杉は稲荷社と縁が深い。『山城国風土記』逸文に、伏見稲荷大社創建の逸話がある。伏見に住んでいた秦伊呂具(太秦の秦都里の弟)が、2月初午の日、餅を的に矢を射たところ、餅が白鳥となって飛び、山頂の杉に止まったという。それから家運が傾いたので、伊呂具は悔い改め、杉を神木として稲の精霊を祀ったのだそうだ。711年に社殿が完成した伏見稲荷大社では、平安時代、熊野詣の交通安全祈願として、護符である杉の小枝「しるしの杉」を授与していた。それがいつしか伏見稲荷大社のお守りとして定着し、今も初午の日には授与するという。現在では「商売繁盛・家内安全の御符(伏見稲荷大社HP:http://inari.jp/c_sairei/02_b.html)」とのこと。松ヶ崎には松の木が多かったそうだが、この杉は、神木とするべく、わざわざ植えたものなのだろうか。
拝殿(写真上・左)は、京都御所の 能楽殿から移されたものというが、南面と北面に掲げられている扁額は、すっかり色あせ、南面にあったはずの鈴はなく、その鈴を鳴らす綱は上部でちぎれてしまっている。拝殿の天井も無残。36歌仙らしき色あせた絵(写真上・右)が、金網ごしに見えるのも、侘しい。さきの神木手前には手水舎があったが、竹の樋から水は流れておらず、柄杓もなかった。
拝殿の北側には、本殿。ここもがっちりと門で隔てられている。
立て札(写真左)によれば、祭神は稲荷尊・鬼子母神・牛の宮。この「稲荷尊」は、宇迦之御魂神(ウカノミタマノカミ:『古事記』)=倉稲魂命(ウカノミタマノミコト:『日本書紀』)である。ウカとは穀物のことであり、ウカノミタマノカミは伏見稲荷大社の主祭神でもある。

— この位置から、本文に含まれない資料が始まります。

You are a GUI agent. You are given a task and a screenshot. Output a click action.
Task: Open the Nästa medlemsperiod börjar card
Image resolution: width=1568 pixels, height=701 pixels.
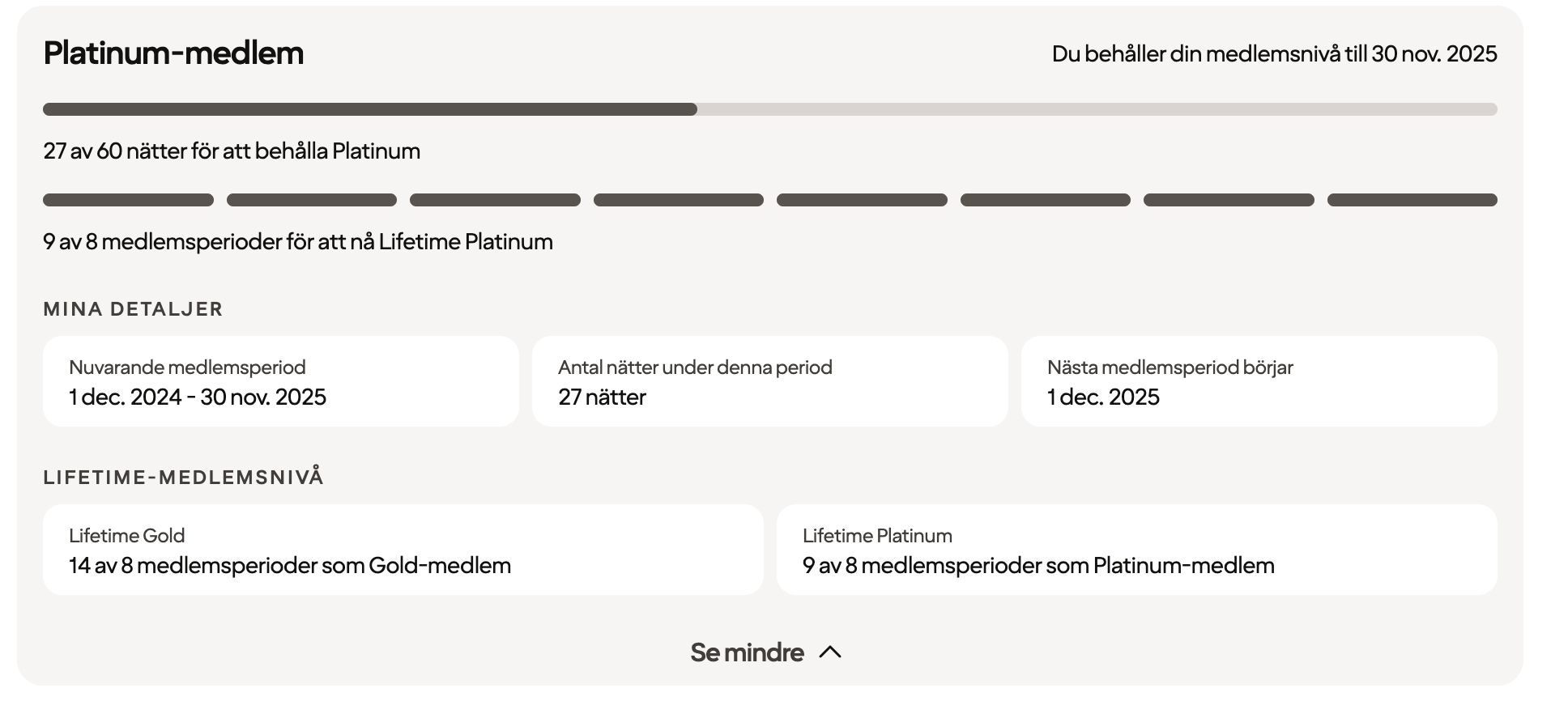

「牛の宮」とあるのは、その続きを読めばわかる。「ご神託に依り東松ヶ崎は・・・牛の飼育を禁ぜられていた」。牛を神聖なものとみなして、その守護を祈ったのだろう。「農家には昔から馬が飼育され農耕に従事した」とある。この「神託」という伝承は、HP上で散見されるが、典拠が不明確だ。
(京都通百科事典HP:http://www.kyototsuu.jp/Jinjya/ShirakumoInariJinjya.html)

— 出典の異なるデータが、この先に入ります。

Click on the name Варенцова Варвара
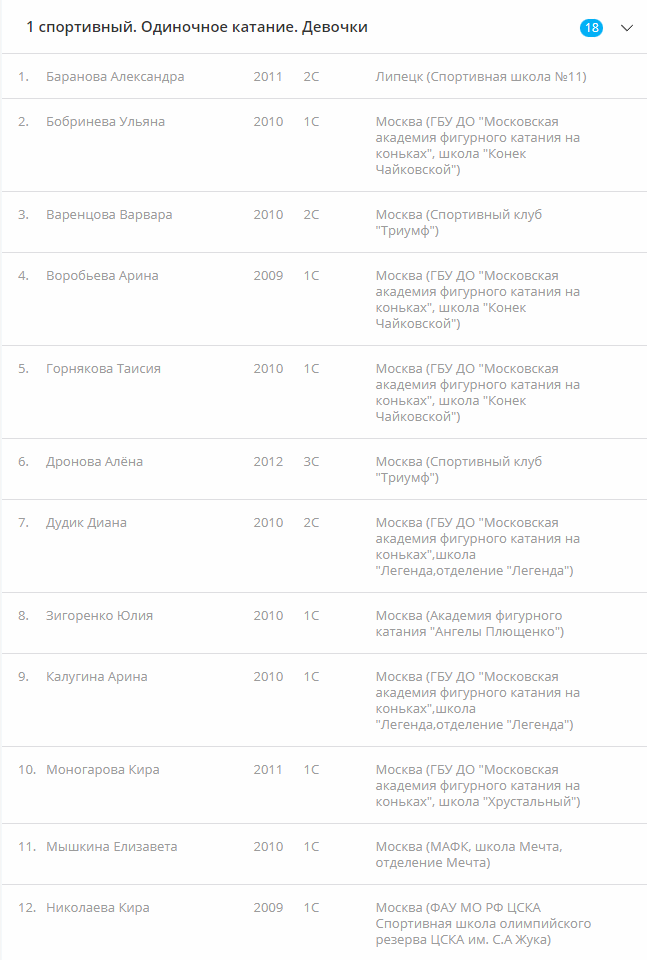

また「伝説・・・に依り井戸掘り・・・を禁ぜられていた」については、フィールドミュージアム京都「東松ヶ崎の生活用水井戸跡」(http://www.city.kyoto.jp/somu/rekishi/fm/ishibumi/html/sa148.html)に詳しい。つまり、妙円寺境内の古井戸に子狐が落ちて死んだ際、稲荷の親狐が「今後一切井戸を掘ってはならぬ。掘れば不幸が訪れる。その代わりどんな日照りでも神通力で涸らさぬようにする」と告げた、という伝説である。
この立て札によれば、水道が通るまで、東松ヶ崎の17軒は、この井戸だけを使用したらしい。水量豊富だったのだ。「大正一五年(一九一三年)上水道が敷設されるまで」とあるが、年号と西暦が合っていない。京都市の水道事業開始は1914年なので、1913年はありえない。「大正15年」ならば1926年。これは、第二疏水の改修工事が行なわれた年にあたる。
入り組んだ細い路地を、見当をつけて歩いてみた。妙円寺西門から南へ下りる階段下に、蓋をされた井戸があった。
最後に、拝殿を大木が両側から覆う写真を。